Data Consumers can even receive regular or incremental updates to the data shared, so they have always the latest version of the data. Snapshot schedules are offered on an hourly or a daily basis, which is beneficial where the shared data is updated on a regular basis.
With in-place sharing, data providers can share data where it resides without copying the data. After sharing relationship is established through the invitation flow, a symbolic link is created between the data provider’s source data store and the data consumer’s target data store.
At the moment Blob Storage, Data Lake, SQL Database and Synapse Analytics (formerly Azure SQL DW) are supported for Snapshot-based sharing. Azure Data Explorer is in public preview for Azure Data Explorer. Check this article for latest changes on the support matrix.

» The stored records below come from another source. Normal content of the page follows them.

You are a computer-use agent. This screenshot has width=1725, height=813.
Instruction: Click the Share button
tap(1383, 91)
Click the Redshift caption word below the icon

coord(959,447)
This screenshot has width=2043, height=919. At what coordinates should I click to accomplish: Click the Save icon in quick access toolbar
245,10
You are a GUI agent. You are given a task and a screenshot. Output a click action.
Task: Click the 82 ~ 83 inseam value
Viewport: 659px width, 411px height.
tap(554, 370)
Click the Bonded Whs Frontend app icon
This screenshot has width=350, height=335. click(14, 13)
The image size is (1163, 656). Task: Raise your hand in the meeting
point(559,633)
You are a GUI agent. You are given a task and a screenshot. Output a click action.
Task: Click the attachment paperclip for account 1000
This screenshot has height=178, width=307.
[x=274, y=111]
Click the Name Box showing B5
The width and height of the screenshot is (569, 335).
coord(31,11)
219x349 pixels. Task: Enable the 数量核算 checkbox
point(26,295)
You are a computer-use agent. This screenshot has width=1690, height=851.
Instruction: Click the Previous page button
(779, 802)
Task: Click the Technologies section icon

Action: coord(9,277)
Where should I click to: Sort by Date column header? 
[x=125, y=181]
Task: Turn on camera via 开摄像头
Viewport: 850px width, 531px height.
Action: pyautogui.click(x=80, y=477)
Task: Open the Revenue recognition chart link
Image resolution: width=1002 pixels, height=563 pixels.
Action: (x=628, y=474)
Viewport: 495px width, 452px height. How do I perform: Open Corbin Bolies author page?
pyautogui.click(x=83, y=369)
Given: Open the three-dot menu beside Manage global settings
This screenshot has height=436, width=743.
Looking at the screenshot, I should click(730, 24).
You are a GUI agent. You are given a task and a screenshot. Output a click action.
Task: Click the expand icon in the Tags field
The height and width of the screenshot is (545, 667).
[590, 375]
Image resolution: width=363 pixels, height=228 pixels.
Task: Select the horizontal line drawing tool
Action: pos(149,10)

The setup is very straight-forward, basically selecting your data storage to share and include the recipients. An e-mail will be sent where the invitation must be accepted. This mail looks like this:
There’s just one more thing…
Azure Data Share is not yet available in all Azure Regions, for example the Datacenters in Switzerland are not listed. You might want to check on the availability for your desired region before deciding on the strategy.
As an alternative, SFTP might also be another service of interest. Although not deployed as a native Azure Service, there is Docker templated which provides a good workaround for a cost-effective SFTP solution in Azure which is backed by durable persistent storage. Azure Container Instance (ACI) service is very inexpensive and requires very little maintenance, while data is stored in Azure Files which is a fully managed SMB service in cloud. Note, the cost of blob storage is ~40% lower than file storage.